AD: What kind of approach did you take in adapting Johnson’s buildings into artistic artifacts?

EP: We started making paintings of them, thinking, for example, Why don’t we make Franz Klines using the Comerica Building in Dallas? Then we moved onto some the buildings I like better, like his museums in Texas, making more paintings but also sculptures—like, doing architectural models but then turning them around, treating them as artisanal objects, like an African mask or Puerto Rican arts and crafts. Once I figured that out, the rest of the show came out pretty easily; I also did the more abstract paintings which in a way are kind of brutal, layer upon layer. Very much like our culture, in a way, brutal and un-delicate.

AD: Is there some link, in your mind, between Johnson’s work and our contemporary moment?
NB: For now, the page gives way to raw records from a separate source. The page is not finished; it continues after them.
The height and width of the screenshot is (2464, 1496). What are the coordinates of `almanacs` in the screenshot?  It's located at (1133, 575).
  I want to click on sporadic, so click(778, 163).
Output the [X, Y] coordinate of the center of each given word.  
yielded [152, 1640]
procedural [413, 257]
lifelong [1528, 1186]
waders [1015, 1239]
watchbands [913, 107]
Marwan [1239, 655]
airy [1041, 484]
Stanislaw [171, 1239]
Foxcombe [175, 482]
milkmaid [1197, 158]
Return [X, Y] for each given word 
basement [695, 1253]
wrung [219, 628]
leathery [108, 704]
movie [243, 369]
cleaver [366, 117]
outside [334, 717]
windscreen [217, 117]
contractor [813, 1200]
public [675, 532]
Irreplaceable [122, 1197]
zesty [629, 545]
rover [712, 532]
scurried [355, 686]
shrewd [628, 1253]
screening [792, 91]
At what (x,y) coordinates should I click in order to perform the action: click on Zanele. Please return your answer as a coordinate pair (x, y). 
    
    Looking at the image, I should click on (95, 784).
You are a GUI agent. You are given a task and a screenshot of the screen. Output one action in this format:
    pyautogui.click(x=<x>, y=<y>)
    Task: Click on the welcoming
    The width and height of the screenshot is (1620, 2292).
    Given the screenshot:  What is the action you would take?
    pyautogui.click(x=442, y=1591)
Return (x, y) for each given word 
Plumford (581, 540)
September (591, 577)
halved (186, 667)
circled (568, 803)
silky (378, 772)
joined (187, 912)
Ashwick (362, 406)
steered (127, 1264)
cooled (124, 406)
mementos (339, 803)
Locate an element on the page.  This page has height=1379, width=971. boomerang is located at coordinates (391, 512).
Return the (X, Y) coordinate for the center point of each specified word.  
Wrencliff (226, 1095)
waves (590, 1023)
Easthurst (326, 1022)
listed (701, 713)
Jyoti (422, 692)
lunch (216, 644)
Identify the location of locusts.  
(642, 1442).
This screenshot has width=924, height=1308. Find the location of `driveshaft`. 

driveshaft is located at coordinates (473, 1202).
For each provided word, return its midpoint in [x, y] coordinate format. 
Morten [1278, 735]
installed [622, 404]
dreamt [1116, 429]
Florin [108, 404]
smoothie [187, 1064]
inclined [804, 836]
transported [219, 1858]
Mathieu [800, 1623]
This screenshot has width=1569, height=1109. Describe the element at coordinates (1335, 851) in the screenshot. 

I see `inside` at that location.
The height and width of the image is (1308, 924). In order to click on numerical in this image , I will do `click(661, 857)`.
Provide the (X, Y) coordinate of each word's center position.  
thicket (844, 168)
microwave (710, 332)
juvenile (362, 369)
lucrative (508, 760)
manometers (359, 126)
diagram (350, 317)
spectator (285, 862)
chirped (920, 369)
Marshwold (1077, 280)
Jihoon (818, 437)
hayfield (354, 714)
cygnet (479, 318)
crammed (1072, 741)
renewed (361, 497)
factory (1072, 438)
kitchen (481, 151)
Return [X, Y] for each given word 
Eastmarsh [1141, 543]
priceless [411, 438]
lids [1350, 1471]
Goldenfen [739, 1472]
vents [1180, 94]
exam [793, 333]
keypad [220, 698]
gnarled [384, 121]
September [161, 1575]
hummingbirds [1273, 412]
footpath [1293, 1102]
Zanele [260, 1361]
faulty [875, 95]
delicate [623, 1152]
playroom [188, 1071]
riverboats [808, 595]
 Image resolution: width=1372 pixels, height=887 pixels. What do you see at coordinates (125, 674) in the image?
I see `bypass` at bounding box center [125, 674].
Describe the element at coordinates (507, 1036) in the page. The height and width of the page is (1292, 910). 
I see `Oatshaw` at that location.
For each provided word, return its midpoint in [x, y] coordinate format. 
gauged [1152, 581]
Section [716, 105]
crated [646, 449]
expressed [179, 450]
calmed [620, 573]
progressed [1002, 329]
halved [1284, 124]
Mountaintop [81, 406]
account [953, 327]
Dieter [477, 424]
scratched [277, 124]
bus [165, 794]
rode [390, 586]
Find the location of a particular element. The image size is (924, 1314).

Why tackle this subject now?

EP: Johnson was promiscuous in terms of his aesthetic. Some of it is good, and some of it is bad. And that lack of aesthetic judgment seems somehow connected to this Trump era. It determined my approach to the abstractions, for instance, like the way I treated the Crescent project Johnson did in Dallas—it’s this slightly gaudy pseudo-French chateau, and looking at it becomes a meditation on the question “Oh my God, how did we get into this mess as a culture?” It’s painfully apparent also in the lower level of Johnson’s Thanks-Giving Square Chapel here: There all these placards on the wall saying “We’re Grateful for Native Americans," "We’re Grateful to the People of Dallas,” and then one that says “We’re Grateful for Exxon.” This fruit punch of ideology, that’s kind of what America is. There’s a beauty to it, but it’s also really crazy. So the sculpture we made, right there in the chapel, we made it to look like a piece of pagan worship. I don’t know if I’ve discovered America in working on this project, but after 30 years of living here, I know I’m getting closer. I’m getting warm.